裁判官の男が軽く検分し、死体に外傷がないことを確認する。そして、声高に叫んだ]
『これは、この中にいる魔女の所為だ!』
[明日の朝までに一人、この中から"魔女"を見つけて突き出す様に、と。冷たく宣言して、彼は去っていく]
男相手じゃ、口説けないね?
[途方もない様子で、ぽつりと]
一人で、許してくれるのだろうか。
…美味しいご飯にはありつけそうもない。
[やはりこの中に魔女がいるとは思えなかった。エリッキの話が本当なら、此処にいる全員が、きっと。
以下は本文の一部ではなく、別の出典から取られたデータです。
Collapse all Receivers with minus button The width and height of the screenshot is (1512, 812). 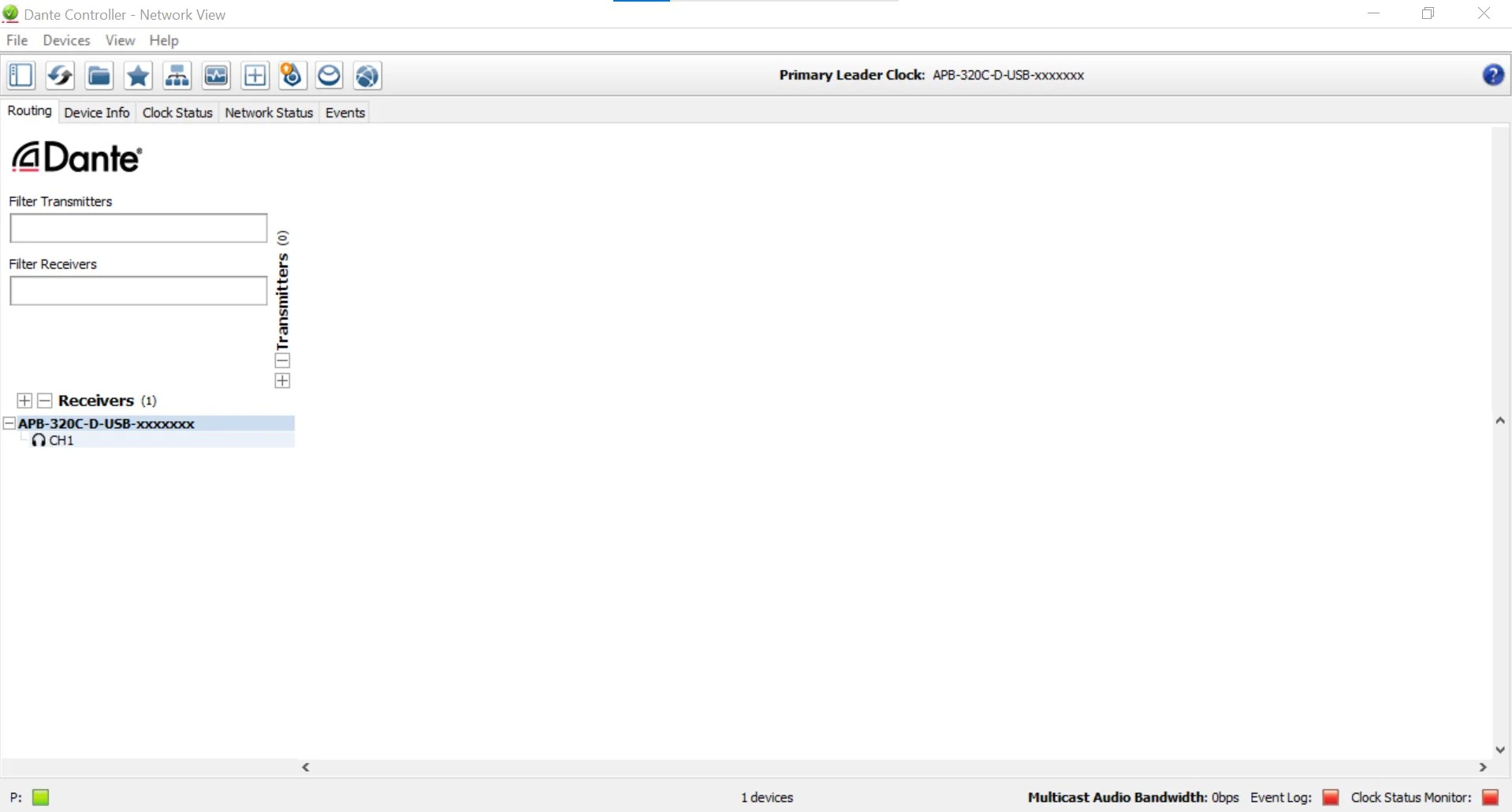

いつも通り淡々としているようで、流石に困惑の混じった声が零れた**]
[エリッキから話を聞いた庭も見てきた。
ぼんやりと空を見上げ、考える事、暫し。
その後も牢屋を歩いた。
やがて騒ぎに気付き、そちらへ向かう。
聴こえたのは>>10の声。]
……魔女の所為?
明日の朝までに魔女を見つけろ、って……。
魔女なんて…いる訳ねぇだろう……。
[立ち去る裁判官たちを呼び止める訳でもなく、幾分力の抜けた声で、そう言った。]
[魔女を突き出す、の言葉に、そこにいる人々をゆるりと見回しただろう。
死んだ女の言葉も思い出す。]
…………。
[少しの間、動けなかった。]**
― 裁判所 ―
………返事、聞く前に殺られてんなよ。
[ぼそ、と聞こえぬ音で呟く。
何やら捲くし立てる裁判官が現れたことで顔合わせはお開きとなり。やがて発見されたドロテアの骸、その検分を片肘付いて眺めていた。]
…突き出せ? なんだ、そりゃあ。
あの女が居ないならおっさんが裁く側だろうが。
こっちで魔女とやらを探せとはどういう理屈なんだ。
[険のある声を扉の向こうに消える裁判官のヅラ頭に投げるが、遅い。]
[壁の外、重く響く鉄格子の音。]
あれか。容疑者同士で争わせて高みの見物を決め込もうって寸法か。
ふん…悪趣味だな。
[気怠げに肩を竦め、場の面々をぐるうり、見回す。**]
[後に詳しく検分するためか、それとも他の理由か。
ドロテアの骸はその場に残されていた]
あんたもついてねえな。
[新たな裁判官が去った後、骸の顔を覗き込む。
閉じたような、薄らと開いたような目元]
……。
[傍らに落ちていた黒い帽子を拾うと、埃をはたいて、彼女の顔が隠れるように乗せる]
…誰も突き出さなかった場合は、どうなるんだかね。
此処にいる全員が、同罪扱いになるのか。
[争わせる>>18の言葉に反応し、呟く。]
どうだろうな。
[同罪扱い。
その言葉に渋面になりつつ顎を撫で]
誰かを突き出すっていう行為そのものが、魔女を探すための何かだとしたら……
[自分の考えを反芻するように目を閉じて]
いや、そんなわけないか……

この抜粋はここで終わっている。